Atlanta, GA
Ok, photos from Atlanta, Georgia are now posted. Includes gay bar scenes!
I came to Atlanta with pretty low expectations. This is mainly due to the following:
- Atlanta is consistently ranked as one of the most dangerous cities in the U.S. Indeed, its police chief has recently claimed that his city underreports crime and that Atlanta is actually the most dangerous city in the U.S.
- I’ve never been a big city type of guy, disliking the crowds and traffic that plague most large cities. To compound matters, Atlanta is infamous for its sprawl.
While my brief visit to Atlanta did not dispel these notions, I do have to say I never felt unsafe or threatened during the daytime in the downtown and midtown areas or The Underground (an underground mall). Traffic was definitely better than San Francisco’s, though Atlanta is decidedly less pedestrian friendly particularly outside of downtown and midtown. Much of Atlanta has no sidewalks or bicycle lanes, even in places where the roads were wide enough to have 6 car lanes.
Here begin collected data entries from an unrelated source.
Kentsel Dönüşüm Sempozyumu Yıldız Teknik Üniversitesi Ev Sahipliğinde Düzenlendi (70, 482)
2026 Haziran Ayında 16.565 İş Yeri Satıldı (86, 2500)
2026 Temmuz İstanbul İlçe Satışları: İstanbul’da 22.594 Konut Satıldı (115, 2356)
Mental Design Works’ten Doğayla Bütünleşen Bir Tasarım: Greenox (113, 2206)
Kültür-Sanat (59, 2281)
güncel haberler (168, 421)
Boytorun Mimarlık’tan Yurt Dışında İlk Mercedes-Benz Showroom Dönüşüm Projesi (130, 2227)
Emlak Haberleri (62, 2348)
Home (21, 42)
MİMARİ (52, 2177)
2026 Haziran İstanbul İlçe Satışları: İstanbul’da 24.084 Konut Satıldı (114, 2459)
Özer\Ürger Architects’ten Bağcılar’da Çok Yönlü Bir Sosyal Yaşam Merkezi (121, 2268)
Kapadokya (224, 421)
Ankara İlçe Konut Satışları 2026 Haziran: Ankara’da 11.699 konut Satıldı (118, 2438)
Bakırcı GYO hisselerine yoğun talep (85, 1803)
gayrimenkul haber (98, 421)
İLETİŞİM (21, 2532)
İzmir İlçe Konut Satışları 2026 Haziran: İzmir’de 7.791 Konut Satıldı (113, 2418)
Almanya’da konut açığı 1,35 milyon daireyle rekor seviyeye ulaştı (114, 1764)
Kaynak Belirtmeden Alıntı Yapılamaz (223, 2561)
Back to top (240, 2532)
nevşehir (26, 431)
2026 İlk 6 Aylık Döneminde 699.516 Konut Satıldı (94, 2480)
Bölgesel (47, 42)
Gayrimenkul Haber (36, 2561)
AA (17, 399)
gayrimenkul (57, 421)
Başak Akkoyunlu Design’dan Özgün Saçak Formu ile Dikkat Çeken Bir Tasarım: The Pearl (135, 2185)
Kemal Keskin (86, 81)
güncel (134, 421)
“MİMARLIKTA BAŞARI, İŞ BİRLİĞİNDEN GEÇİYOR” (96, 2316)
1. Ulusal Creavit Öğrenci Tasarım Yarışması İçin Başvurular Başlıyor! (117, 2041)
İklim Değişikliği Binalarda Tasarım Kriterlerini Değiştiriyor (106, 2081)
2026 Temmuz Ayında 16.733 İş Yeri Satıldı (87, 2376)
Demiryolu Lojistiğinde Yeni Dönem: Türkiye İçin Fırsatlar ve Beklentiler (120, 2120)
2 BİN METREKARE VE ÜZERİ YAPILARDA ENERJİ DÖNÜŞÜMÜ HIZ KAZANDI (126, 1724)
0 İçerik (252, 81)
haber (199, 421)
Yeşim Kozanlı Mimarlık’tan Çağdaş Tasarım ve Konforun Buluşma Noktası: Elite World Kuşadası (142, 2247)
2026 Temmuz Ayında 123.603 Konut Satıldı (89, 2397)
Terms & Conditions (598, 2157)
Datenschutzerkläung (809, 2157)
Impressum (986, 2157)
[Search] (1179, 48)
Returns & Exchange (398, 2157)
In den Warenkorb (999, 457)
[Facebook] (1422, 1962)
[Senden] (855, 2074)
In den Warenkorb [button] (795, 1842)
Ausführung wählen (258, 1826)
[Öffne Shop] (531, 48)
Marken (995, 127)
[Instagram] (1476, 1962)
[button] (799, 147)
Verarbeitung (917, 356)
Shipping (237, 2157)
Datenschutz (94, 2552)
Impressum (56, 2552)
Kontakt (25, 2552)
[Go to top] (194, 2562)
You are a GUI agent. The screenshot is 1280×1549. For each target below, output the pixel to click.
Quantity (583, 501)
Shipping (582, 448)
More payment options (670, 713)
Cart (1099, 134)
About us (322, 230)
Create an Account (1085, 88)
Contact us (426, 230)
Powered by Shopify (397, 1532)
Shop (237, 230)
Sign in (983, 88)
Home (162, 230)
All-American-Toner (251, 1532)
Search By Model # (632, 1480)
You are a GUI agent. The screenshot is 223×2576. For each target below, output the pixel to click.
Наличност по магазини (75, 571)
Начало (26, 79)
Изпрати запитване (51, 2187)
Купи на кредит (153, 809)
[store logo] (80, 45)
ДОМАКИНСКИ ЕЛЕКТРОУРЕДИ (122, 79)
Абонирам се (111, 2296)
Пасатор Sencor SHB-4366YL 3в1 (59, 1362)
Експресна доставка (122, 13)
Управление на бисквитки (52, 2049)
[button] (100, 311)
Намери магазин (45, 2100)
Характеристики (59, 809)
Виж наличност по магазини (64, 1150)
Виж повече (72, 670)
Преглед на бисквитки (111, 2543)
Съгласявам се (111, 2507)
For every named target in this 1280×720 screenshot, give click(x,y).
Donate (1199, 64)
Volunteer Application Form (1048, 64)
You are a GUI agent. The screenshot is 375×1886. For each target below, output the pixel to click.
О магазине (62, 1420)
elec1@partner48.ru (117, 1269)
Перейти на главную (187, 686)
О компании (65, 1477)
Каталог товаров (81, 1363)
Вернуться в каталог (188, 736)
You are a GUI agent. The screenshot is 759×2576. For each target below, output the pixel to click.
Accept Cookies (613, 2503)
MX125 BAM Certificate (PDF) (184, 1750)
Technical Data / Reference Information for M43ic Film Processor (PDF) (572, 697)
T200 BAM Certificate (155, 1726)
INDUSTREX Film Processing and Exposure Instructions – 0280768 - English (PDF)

I also did have fun in Atlanta. Here’s an email I sent out describing a rather interesting night:
I didn’t care for Atlanta that much though I had a few adventures out there. I will very briefly tell you about one of them. So on Monday-Tuesday I met some other travelers (Bryce from NY and Liz and Peter from Scotland). On Tuesday night we all went to a bar to do karaoke, though upon arriving we found out it was a… gay bar. (They did do karaoke at midnight, however.) Now, Peter the Scot was particularly excited by this (that we found ourselves in a gay bar in America) so we stayed. Peter particularly got into the gay scene (schmoozing with a whole group of gay dudes, getting interviewed by a TV crew doing a documentary and saying things on camera like “oh yeah I think it is all right for married guys in America to have an affair with a gay man” in his Scottish accent, etc.) During karaoke I sang a Garth Brooks song but I guess I didn’t do the most impressive asian country singer impression because no one was stuffing dollar bills down my pants, as was the case with Peter (who sang three Beatles song and sounded like the 5th Beatle.) Or maybe it was because I wasn’t rubbing my stomach or thrusting my pelvis like Peter. In any case, we had a blast, although it was sad that no gay guys were hitting on me, oh darn!